Hacienda ha puesto en marcha uno de los cambios más importantes en materia de facturación de los últimos años y muchos autónomos todavía no saben muy bien qué hacer con ello. Verifactu no es la factura electrónica ni un capricho burocrático. Es un sistema diseñado para acabar con el fraude fiscal y quien no se adapte a tiempo podría enfrentarse a consecuencias que van mucho más allá de una simple multa.
La cuenta regresiva ya comenzó. Mientras las sociedades limitadas y demás personas jurídicas tienen hasta el 1 de enero de 2027 para adaptar sus sistemas, el autónomo cuenta con seis meses adicionales de margen y deberá tener todo en orden antes del 1 de julio de ese mismo año.
Qué es exactamente Verifactu y por qué Hacienda lo ha puesto en marcha
Durante años existieron programas de facturación que permitían emitir un ticket, cobrarlo y borrarlo del sistema como si nunca hubiera existido. Esa contabilidad en B que tantos negocios utilizaron en el pasado es precisamente lo que Verifactu pretende eliminar de raíz. El sistema obliga a que cada factura emitida quede grabada de forma permanente e inalterable. Si hay un error no se puede borrar: hay que emitir una factura rectificativa y dejar constancia del cambio.
Para lograrlo la normativa exige que los programas de facturación cumplan cuatro requisitos técnicos. El hash encadenado es obligatorio, se trata de una huella digital matemática que detecta cualquier modificación posterior al registro. Por otro lado, también se busca la firma electrónica del sistema emisor.
Además, también busca un registro de eventos que construye el historial completo de cada factura. Asimismo, el envío inmediato de la información a la Agencia Tributaria, que es lo que se conoce precisamente como modalidad Verifactu. Existe también una modalidad alternativa denominada no Verifactu en la que el autónomo conserva los registros y solo los envía si Hacienda los solicita, pero igualmente debe cumplir con los pilares técnicos mencionados.
Este estándar de transparencia no es nuevo a nivel internacional. Portugal e Italia llevan años aplicando sistemas similares. España simplemente se pone al día en 2027 y el autónomo que lo entienda así tendrá mucho más fácil la transición.
Por qué el autónomo no debería esperar a diciembre de 2026 para actuar

Verifactu no es instalar una aplicación y continuar trabajando igual que antes. Implica cambiar la forma de operar día a día y eso requiere tiempo, práctica y una migración de datos que no conviene dejar para el último momento. El autónomo que hoy factura con Word o Excel tiene todo el año 2026 para trasladar su historial de clientes y productos a un software certificado. Hacerlo con calma es una ventaja que desaparece si se espera demasiado.
Además, los beneficios del nuevo sistema no son menores.
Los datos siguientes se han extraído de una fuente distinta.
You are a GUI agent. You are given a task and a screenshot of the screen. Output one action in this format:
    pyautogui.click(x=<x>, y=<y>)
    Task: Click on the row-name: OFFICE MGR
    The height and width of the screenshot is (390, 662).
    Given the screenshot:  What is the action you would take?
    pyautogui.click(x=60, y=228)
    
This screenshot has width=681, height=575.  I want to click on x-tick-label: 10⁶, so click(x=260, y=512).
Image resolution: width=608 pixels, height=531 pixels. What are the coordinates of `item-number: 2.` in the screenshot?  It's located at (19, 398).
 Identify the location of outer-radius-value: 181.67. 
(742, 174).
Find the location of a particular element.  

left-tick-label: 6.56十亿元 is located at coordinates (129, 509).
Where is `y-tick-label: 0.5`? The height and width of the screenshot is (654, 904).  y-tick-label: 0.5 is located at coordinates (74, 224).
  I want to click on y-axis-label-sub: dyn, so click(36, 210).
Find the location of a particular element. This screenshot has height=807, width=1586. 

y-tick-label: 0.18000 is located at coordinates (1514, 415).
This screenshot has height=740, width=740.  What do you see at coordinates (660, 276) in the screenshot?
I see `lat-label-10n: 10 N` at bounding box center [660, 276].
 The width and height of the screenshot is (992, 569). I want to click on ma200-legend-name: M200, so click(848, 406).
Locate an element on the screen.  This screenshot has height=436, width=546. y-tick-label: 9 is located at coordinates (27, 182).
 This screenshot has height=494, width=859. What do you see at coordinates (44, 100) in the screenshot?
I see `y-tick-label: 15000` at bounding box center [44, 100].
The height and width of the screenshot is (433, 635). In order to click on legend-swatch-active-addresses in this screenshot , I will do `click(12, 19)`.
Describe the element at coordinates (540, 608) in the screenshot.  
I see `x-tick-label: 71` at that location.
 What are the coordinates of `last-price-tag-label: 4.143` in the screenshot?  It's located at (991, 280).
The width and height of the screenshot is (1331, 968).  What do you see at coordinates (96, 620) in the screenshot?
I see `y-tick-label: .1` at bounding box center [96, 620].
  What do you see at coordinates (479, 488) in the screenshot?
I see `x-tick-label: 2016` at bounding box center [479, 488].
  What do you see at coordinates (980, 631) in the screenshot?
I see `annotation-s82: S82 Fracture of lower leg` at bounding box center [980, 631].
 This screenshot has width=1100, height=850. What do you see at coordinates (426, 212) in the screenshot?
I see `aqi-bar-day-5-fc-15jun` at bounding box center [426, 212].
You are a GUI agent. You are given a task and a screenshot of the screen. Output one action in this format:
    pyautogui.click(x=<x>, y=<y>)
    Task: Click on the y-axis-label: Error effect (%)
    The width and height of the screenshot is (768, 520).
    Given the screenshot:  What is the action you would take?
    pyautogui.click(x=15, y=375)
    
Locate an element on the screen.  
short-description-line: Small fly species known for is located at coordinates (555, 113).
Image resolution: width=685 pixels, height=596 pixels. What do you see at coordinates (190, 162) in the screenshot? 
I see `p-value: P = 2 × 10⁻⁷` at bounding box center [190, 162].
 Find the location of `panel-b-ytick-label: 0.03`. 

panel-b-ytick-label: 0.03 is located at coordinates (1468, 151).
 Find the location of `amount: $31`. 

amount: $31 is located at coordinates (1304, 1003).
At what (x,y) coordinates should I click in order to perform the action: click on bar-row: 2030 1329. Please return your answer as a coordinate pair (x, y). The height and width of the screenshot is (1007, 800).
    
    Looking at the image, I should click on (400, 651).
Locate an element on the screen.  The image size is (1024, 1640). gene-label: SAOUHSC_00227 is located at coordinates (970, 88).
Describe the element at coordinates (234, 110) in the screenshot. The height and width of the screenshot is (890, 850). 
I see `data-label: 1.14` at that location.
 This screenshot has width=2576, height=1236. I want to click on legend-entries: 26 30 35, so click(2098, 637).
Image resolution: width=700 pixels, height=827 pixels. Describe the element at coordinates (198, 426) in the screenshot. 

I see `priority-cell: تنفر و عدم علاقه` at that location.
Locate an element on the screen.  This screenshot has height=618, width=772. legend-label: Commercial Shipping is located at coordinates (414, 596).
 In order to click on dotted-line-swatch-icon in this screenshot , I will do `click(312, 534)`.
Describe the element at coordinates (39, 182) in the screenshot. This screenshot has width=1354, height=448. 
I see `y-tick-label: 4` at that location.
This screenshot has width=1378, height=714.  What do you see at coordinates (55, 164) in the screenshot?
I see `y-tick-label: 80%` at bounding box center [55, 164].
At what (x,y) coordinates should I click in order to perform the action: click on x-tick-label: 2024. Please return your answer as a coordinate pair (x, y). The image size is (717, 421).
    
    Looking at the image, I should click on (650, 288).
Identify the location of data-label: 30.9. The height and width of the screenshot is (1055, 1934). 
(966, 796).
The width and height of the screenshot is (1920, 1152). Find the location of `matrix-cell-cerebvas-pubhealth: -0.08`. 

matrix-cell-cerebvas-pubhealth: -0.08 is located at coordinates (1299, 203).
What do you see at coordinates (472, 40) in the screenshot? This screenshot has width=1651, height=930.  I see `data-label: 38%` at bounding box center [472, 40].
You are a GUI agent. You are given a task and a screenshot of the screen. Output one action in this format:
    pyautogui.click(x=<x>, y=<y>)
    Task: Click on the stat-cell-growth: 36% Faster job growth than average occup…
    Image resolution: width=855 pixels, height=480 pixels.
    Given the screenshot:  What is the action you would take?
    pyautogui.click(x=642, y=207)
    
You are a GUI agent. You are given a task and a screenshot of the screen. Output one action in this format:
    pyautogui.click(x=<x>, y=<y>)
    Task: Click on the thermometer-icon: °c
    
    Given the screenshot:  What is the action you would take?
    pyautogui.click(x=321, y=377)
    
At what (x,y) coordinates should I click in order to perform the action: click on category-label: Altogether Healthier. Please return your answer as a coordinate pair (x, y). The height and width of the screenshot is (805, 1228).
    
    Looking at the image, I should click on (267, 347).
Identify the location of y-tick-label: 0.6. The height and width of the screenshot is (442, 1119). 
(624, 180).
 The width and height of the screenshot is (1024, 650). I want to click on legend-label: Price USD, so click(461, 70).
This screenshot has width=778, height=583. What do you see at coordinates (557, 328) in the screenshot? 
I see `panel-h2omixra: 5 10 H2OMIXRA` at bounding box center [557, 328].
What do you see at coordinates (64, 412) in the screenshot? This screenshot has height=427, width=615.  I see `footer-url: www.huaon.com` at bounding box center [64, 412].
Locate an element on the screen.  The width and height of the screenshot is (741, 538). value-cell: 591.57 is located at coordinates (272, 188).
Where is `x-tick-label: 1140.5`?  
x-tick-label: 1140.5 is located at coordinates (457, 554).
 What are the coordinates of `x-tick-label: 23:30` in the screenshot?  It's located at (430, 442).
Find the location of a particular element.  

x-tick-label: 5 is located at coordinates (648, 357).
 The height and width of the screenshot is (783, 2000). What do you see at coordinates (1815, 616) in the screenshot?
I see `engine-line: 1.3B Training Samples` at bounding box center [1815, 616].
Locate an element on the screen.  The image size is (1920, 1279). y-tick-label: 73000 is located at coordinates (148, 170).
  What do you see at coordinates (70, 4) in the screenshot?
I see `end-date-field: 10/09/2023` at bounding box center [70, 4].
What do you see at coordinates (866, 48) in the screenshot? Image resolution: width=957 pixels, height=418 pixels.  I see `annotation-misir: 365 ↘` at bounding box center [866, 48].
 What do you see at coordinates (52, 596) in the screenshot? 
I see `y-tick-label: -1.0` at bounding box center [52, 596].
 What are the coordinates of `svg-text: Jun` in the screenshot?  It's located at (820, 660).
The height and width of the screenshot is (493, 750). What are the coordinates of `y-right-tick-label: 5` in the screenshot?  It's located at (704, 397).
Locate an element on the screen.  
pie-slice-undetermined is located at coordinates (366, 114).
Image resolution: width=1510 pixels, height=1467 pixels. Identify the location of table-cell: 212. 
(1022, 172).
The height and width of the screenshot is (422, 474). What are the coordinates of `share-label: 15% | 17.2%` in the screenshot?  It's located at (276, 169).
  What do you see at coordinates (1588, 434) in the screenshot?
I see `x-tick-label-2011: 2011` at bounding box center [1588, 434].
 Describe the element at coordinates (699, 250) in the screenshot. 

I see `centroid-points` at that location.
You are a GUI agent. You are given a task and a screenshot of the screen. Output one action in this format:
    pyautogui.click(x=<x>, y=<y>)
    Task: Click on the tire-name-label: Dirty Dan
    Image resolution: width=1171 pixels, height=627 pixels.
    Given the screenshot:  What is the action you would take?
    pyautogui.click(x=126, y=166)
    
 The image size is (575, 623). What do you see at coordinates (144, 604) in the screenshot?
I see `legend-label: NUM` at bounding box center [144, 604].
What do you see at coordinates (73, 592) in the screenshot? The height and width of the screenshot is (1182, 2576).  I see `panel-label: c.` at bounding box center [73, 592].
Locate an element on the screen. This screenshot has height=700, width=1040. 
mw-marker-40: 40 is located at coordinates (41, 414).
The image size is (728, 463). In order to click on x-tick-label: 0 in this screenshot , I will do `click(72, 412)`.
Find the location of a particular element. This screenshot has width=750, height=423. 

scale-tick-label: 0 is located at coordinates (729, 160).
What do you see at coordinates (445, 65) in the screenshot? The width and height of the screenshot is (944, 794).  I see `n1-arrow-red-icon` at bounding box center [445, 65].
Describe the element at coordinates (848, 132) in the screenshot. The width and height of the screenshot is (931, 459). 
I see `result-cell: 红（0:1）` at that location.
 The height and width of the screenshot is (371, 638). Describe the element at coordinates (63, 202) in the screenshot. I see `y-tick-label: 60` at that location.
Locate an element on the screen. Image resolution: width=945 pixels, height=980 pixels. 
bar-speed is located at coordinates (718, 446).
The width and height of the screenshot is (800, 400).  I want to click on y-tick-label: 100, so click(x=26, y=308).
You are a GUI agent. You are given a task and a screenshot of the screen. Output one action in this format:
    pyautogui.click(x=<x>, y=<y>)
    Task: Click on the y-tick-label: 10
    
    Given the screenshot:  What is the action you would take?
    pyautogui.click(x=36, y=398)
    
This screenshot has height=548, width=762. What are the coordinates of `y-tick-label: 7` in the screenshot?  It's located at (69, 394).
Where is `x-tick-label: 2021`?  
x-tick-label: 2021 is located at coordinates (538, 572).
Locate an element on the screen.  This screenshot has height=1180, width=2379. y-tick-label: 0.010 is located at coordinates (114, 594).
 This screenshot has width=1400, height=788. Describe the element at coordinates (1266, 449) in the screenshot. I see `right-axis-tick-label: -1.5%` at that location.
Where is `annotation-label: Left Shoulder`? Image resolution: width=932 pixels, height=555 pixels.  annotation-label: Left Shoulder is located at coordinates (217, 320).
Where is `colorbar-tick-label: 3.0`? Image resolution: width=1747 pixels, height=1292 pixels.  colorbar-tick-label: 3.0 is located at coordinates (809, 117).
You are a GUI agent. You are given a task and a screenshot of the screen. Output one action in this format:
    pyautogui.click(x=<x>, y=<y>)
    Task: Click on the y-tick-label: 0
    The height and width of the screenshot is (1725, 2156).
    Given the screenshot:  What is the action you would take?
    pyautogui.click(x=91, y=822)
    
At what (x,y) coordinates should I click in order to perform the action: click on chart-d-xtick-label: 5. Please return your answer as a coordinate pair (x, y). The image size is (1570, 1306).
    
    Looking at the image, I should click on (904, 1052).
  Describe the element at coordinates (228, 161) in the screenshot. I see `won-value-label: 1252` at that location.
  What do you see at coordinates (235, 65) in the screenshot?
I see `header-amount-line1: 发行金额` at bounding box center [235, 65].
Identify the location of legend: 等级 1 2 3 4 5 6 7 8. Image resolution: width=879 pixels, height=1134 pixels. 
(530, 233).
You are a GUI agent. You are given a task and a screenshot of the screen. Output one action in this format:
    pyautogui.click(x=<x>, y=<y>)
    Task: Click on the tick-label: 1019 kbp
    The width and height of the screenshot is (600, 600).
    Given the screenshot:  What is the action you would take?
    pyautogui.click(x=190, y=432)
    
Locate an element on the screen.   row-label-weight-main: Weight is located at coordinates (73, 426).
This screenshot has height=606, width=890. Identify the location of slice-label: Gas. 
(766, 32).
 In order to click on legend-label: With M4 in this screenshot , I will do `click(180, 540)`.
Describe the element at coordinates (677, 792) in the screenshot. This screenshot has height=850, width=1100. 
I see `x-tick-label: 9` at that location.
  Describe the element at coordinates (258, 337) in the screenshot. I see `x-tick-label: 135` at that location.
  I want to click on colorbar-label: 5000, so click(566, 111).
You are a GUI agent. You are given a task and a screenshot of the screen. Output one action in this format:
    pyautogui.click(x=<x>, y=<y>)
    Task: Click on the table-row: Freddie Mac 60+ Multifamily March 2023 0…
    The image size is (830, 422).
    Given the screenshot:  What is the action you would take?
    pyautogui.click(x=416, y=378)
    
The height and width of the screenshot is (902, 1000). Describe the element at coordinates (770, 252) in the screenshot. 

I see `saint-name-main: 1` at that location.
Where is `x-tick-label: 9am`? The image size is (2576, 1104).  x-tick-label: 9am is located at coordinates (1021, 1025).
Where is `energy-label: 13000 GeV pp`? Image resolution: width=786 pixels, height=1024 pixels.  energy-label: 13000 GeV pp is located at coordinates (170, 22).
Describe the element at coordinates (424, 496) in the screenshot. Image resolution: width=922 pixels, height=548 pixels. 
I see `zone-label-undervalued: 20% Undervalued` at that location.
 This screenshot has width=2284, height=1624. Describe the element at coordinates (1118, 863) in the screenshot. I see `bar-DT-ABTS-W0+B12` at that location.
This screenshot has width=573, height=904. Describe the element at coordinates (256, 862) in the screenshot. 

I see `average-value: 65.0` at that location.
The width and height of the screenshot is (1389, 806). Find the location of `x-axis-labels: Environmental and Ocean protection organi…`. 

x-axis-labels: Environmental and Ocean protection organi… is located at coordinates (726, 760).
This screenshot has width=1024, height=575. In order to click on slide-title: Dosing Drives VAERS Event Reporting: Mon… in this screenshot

Al recibir los datos fiscales casi en tiempo real Hacienda podrá ofrecer borradores de IVA e IRPF al autónomo de forma similar a como ya ocurre con la declaración de la renta. Eso se traduce en menos tiempo dedicado a rellenar modelos y más tiempo disponible para el negocio. Por otro lado, la probabilidad de una inspección disminuye considerablemente cuando la información ya está siendo enviada de forma continua y verificable.
El autónomo que decida activar la modalidad Verifactu antes de que sea obligatoria tendrá además la oportunidad de acostumbrarse a la nueva operativa sin presión ni riesgo de sanción inmediata. Probar el sistema, aprender a gestionar las facturas rectificativas y ordenar el trabajo digital con tiempo es una ventaja competitiva real. Las facturas con código QR que genera el nuevo sistema también proyectan una imagen de profesionalidad y transparencia ante los clientes que no es en absoluto un detalle menor.
Para las asesorías y gestorías el reto es aún mayor. Quienes gestionan cientos de clientes y esperan a diciembre de 2026 para digitalizarlos se enfrentarán a un colapso operativo casi seguro. La recomendación de los especialistas es comenzar cuanto antes, formarse en la normativa y testear las herramientas disponibles para llegar al momento de la obligatoriedad con todo bajo control.